PROBLEM TO WORK ON » Rewrite the records as a numbered list, leaving out any blank lines. Begin at the line that contains "You are a GUI" and stop after the line that contains "The height and", including both of those lines.

LISTING »

_ _ _ _ _ _ _

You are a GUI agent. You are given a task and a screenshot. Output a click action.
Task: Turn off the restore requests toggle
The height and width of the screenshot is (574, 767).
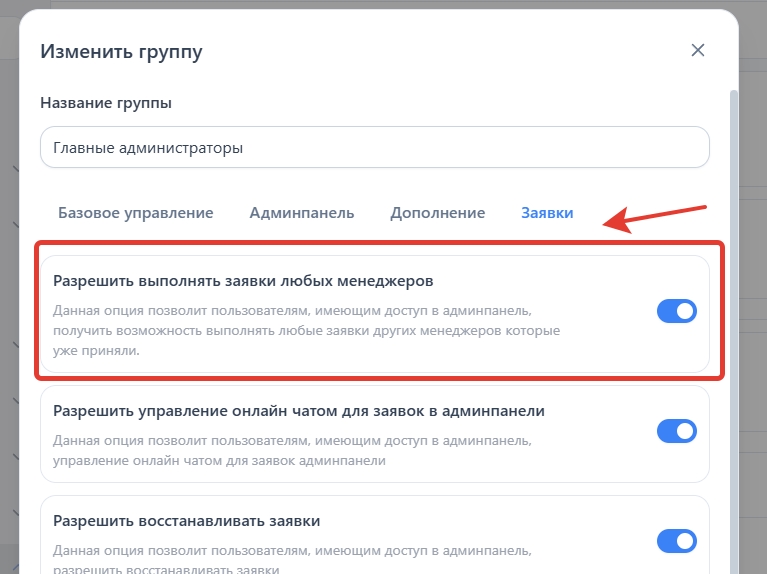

_ _ _ _ _ _ _

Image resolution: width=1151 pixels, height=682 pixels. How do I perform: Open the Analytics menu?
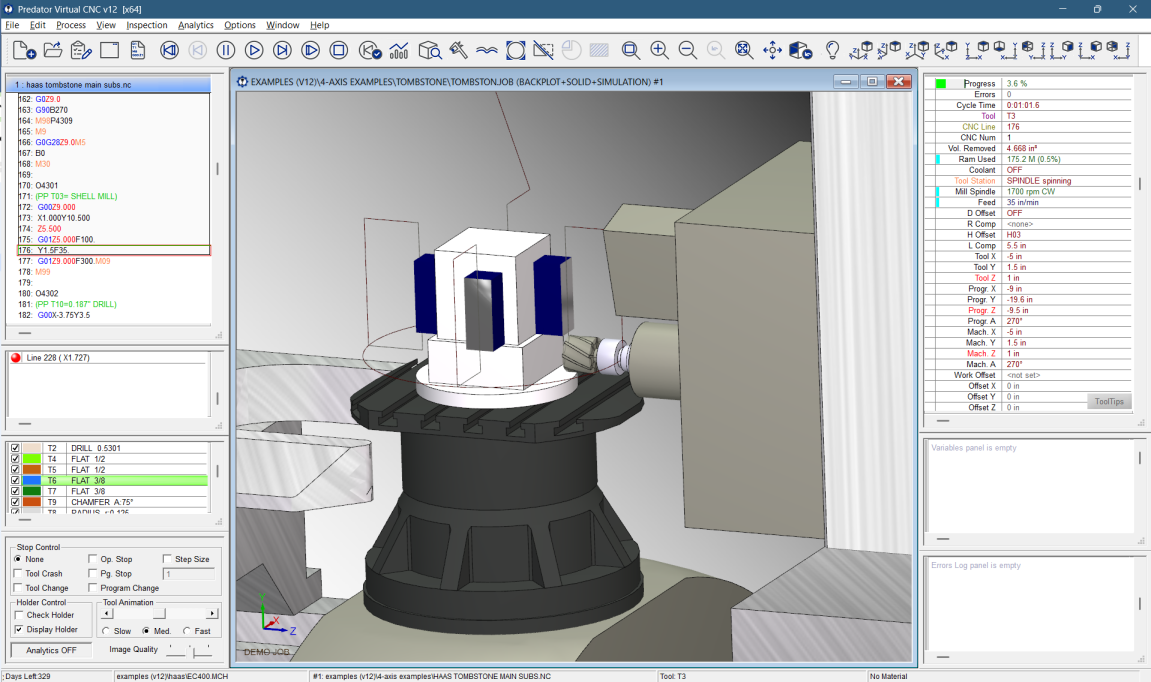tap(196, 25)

_ _ _ _ _ _ _

TASK OUTPUT »
1. You are a GUI agent. You are given a task and a screenshot. Output a click action.
2. Task: Turn off the restore requests toggle
3. The height and width of the screenshot is (574, 767).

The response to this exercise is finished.